(Available data)

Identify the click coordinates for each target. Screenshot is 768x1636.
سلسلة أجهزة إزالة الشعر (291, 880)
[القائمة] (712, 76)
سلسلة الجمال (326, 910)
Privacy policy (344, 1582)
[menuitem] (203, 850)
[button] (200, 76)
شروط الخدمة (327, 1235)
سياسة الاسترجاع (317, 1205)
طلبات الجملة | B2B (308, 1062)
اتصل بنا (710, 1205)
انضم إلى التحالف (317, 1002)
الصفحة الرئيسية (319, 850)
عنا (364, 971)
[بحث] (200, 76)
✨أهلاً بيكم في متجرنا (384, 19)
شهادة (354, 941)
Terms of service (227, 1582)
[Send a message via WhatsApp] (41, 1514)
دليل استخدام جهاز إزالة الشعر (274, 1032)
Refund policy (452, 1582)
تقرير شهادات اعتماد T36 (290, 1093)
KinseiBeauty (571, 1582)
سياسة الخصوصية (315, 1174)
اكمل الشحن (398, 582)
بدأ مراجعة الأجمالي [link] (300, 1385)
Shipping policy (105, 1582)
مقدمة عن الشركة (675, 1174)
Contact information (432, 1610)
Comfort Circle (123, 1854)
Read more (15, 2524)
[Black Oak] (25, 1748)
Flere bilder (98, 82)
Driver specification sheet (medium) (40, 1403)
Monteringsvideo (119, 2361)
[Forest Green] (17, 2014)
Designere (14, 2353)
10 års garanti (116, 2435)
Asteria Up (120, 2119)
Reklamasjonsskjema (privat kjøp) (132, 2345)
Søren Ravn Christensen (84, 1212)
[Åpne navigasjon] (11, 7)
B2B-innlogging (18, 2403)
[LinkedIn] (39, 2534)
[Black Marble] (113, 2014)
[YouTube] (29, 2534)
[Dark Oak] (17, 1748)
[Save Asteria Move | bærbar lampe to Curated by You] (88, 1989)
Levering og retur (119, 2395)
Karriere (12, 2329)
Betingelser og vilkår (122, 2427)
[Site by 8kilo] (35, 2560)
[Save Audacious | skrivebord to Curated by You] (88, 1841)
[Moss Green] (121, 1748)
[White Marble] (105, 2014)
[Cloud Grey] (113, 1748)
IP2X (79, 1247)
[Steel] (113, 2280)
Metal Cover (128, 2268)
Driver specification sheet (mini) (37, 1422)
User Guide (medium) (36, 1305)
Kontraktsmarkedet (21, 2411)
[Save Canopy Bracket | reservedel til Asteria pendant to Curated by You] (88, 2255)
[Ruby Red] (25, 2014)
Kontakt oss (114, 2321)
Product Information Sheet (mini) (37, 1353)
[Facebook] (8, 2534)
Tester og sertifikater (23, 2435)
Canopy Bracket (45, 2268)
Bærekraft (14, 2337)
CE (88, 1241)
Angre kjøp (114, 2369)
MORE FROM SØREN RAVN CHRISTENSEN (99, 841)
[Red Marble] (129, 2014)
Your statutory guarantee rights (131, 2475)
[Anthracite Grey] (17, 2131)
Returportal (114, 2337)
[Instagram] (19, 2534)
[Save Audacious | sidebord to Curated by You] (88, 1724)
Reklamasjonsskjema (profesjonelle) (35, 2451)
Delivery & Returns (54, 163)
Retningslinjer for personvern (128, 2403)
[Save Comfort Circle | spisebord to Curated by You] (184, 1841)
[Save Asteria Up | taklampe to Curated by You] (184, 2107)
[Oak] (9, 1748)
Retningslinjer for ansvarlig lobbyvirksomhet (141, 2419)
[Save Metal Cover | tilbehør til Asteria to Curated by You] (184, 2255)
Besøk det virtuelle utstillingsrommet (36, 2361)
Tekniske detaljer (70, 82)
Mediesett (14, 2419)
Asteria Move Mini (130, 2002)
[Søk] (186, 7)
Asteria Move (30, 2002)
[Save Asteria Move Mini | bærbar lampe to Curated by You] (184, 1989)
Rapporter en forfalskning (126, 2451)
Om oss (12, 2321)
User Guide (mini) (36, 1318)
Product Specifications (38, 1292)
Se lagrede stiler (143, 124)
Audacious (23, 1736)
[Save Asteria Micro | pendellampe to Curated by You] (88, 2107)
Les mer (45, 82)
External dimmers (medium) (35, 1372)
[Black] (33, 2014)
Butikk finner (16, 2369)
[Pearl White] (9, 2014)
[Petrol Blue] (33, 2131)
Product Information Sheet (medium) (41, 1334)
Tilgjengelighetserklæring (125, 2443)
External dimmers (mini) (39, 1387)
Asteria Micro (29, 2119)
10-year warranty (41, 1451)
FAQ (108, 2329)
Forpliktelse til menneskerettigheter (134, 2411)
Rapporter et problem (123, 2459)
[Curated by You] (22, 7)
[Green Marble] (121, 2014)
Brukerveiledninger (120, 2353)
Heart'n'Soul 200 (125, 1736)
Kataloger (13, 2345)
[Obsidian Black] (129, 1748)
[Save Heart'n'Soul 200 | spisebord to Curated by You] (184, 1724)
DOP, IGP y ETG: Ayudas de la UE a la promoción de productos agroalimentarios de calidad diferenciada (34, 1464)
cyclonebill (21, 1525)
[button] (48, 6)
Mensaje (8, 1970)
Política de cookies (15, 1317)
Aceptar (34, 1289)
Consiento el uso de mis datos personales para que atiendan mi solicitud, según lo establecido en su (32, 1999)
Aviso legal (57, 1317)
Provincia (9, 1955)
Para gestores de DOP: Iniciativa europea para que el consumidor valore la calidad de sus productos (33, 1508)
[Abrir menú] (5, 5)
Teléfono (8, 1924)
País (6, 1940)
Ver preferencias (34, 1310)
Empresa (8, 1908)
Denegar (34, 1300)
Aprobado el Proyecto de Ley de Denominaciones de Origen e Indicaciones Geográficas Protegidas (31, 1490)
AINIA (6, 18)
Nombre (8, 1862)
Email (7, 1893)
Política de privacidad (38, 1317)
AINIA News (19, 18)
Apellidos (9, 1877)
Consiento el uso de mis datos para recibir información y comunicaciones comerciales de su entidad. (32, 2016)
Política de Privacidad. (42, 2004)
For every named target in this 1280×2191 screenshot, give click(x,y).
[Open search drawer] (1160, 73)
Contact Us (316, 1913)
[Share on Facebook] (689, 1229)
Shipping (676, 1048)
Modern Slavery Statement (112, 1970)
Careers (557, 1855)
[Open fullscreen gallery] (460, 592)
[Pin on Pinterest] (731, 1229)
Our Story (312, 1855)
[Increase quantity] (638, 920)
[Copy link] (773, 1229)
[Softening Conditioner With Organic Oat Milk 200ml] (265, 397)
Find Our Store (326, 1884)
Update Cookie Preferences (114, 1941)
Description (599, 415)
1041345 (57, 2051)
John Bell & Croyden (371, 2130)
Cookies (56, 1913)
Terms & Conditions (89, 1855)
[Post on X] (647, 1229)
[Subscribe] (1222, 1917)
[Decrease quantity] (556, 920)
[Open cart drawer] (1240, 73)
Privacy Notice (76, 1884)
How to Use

(End Available data)

■ Instructions to follow ■
When you copy the material, keep every line exactly as it stands.

■ Exercise solution ■
Identify the click coordinates for each target. Screenshot is 768x1636.
سلسلة أجهزة إزالة الشعر (291, 880)
[القائمة] (712, 76)
سلسلة الجمال (326, 910)
Privacy policy (344, 1582)
[menuitem] (203, 850)
[button] (200, 76)
شروط الخدمة (327, 1235)
سياسة الاسترجاع (317, 1205)
طلبات الجملة | B2B (308, 1062)
اتصل بنا (710, 1205)
انضم إلى التحالف (317, 1002)
الصفحة الرئيسية (319, 850)
عنا (364, 971)
[بحث] (200, 76)
✨أهلاً بيكم في متجرنا (384, 19)
شهادة (354, 941)
Terms of service (227, 1582)
[Send a message via WhatsApp] (41, 1514)
دليل استخدام جهاز إزالة الشعر (274, 1032)
Refund policy (452, 1582)
تقرير شهادات اعتماد T36 (290, 1093)
KinseiBeauty (571, 1582)
سياسة الخصوصية (315, 1174)
اكمل الشحن (398, 582)
بدأ مراجعة الأجمالي [link] (300, 1385)
Shipping policy (105, 1582)
مقدمة عن الشركة (675, 1174)
Contact information (432, 1610)
Comfort Circle (123, 1854)
Read more (15, 2524)
[Black Oak] (25, 1748)
Flere bilder (98, 82)
Driver specification sheet (medium) (40, 1403)
Monteringsvideo (119, 2361)
[Forest Green] (17, 2014)
Designere (14, 2353)
10 års garanti (116, 2435)
Asteria Up (120, 2119)
Reklamasjonsskjema (privat kjøp) (132, 2345)
Søren Ravn Christensen (84, 1212)
[Åpne navigasjon] (11, 7)
B2B-innlogging (18, 2403)
[LinkedIn] (39, 2534)
[Black Marble] (113, 2014)
[YouTube] (29, 2534)
[Dark Oak] (17, 1748)
[Save Asteria Move | bærbar lampe to Curated by You] (88, 1989)
Levering og retur (119, 2395)
Karriere (12, 2329)
Betingelser og vilkår (122, 2427)
[Site by 8kilo] (35, 2560)
[Save Audacious | skrivebord to Curated by You] (88, 1841)
[Moss Green] (121, 1748)
[White Marble] (105, 2014)
[Cloud Grey] (113, 1748)
IP2X (79, 1247)
[Steel] (113, 2280)
Metal Cover (128, 2268)
Driver specification sheet (mini) (37, 1422)
User Guide (medium) (36, 1305)
Kontraktsmarkedet (21, 2411)
[Save Canopy Bracket | reservedel til Asteria pendant to Curated by You] (88, 2255)
[Ruby Red] (25, 2014)
Kontakt oss (114, 2321)
Product Information Sheet (mini) (37, 1353)
[Facebook] (8, 2534)
Tester og sertifikater (23, 2435)
Canopy Bracket (45, 2268)
Bærekraft (14, 2337)
CE (88, 1241)
Angre kjøp (114, 2369)
MORE FROM SØREN RAVN CHRISTENSEN (99, 841)
[Red Marble] (129, 2014)
Your statutory guarantee rights (131, 2475)
[Anthracite Grey] (17, 2131)
Returportal (114, 2337)
[Instagram] (19, 2534)
[Save Audacious | sidebord to Curated by You] (88, 1724)
Reklamasjonsskjema (profesjonelle) (35, 2451)
Delivery & Returns (54, 163)
Retningslinjer for personvern (128, 2403)
[Save Comfort Circle | spisebord to Curated by You] (184, 1841)
[Save Asteria Up | taklampe to Curated by You] (184, 2107)
[Oak] (9, 1748)
Retningslinjer for ansvarlig lobbyvirksomhet (141, 2419)
[Save Metal Cover | tilbehør til Asteria to Curated by You] (184, 2255)
Besøk det virtuelle utstillingsrommet (36, 2361)
Tekniske detaljer (70, 82)
Mediesett (14, 2419)
Asteria Move Mini (130, 2002)
[Søk] (186, 7)
Asteria Move (30, 2002)
[Save Asteria Move Mini | bærbar lampe to Curated by You] (184, 1989)
Rapporter en forfalskning (126, 2451)
Om oss (12, 2321)
User Guide (mini) (36, 1318)
Product Specifications (38, 1292)
Se lagrede stiler (143, 124)
Audacious (23, 1736)
[Save Asteria Micro | pendellampe to Curated by You] (88, 2107)
Les mer (45, 82)
External dimmers (medium) (35, 1372)
[Black] (33, 2014)
Butikk finner (16, 2369)
[Pearl White] (9, 2014)
[Petrol Blue] (33, 2131)
Product Information Sheet (medium) (41, 1334)
Tilgjengelighetserklæring (125, 2443)
External dimmers (mini) (39, 1387)
Asteria Micro (29, 2119)
10-year warranty (41, 1451)
FAQ (108, 2329)
Forpliktelse til menneskerettigheter (134, 2411)
Rapporter et problem (123, 2459)
[Curated by You] (22, 7)
[Green Marble] (121, 2014)
Brukerveiledninger (120, 2353)
Heart'n'Soul 200 (125, 1736)
Kataloger (13, 2345)
[Obsidian Black] (129, 1748)
[Save Heart'n'Soul 200 | spisebord to Curated by You] (184, 1724)
DOP, IGP y ETG: Ayudas de la UE a la promoción de productos agroalimentarios de calidad diferenciada (34, 1464)
cyclonebill (21, 1525)
[button] (48, 6)
Mensaje (8, 1970)
Política de cookies (15, 1317)
Aceptar (34, 1289)
Consiento el uso de mis datos personales para que atiendan mi solicitud, según lo establecido en su (32, 1999)
Aviso legal (57, 1317)
Provincia (9, 1955)
Para gestores de DOP: Iniciativa europea para que el consumidor valore la calidad de sus productos (33, 1508)
[Abrir menú] (5, 5)
Teléfono (8, 1924)
País (6, 1940)
Ver preferencias (34, 1310)
Empresa (8, 1908)
Denegar (34, 1300)
Aprobado el Proyecto de Ley de Denominaciones de Origen e Indicaciones Geográficas Protegidas (31, 1490)
AINIA (6, 18)
Nombre (8, 1862)
Email (7, 1893)
Política de privacidad (38, 1317)
AINIA News (19, 18)
Apellidos (9, 1877)
Consiento el uso de mis datos para recibir información y comunicaciones comerciales de su entidad. (32, 2016)
Política de Privacidad. (42, 2004)
For every named target in this 1280×2191 screenshot, give click(x,y).
[Open search drawer] (1160, 73)
Contact Us (316, 1913)
[Share on Facebook] (689, 1229)
Shipping (676, 1048)
Modern Slavery Statement (112, 1970)
Careers (557, 1855)
[Open fullscreen gallery] (460, 592)
[Pin on Pinterest] (731, 1229)
Our Story (312, 1855)
[Increase quantity] (638, 920)
[Copy link] (773, 1229)
[Softening Conditioner With Organic Oat Milk 200ml] (265, 397)
Find Our Store (326, 1884)
Update Cookie Preferences (114, 1941)
Description (599, 415)
1041345 (57, 2051)
John Bell & Croyden (371, 2130)
Cookies (56, 1913)
Terms & Conditions (89, 1855)
[Post on X] (647, 1229)
[Subscribe] (1222, 1917)
[Decrease quantity] (556, 920)
[Open cart drawer] (1240, 73)
Privacy Notice (76, 1884)
How to Use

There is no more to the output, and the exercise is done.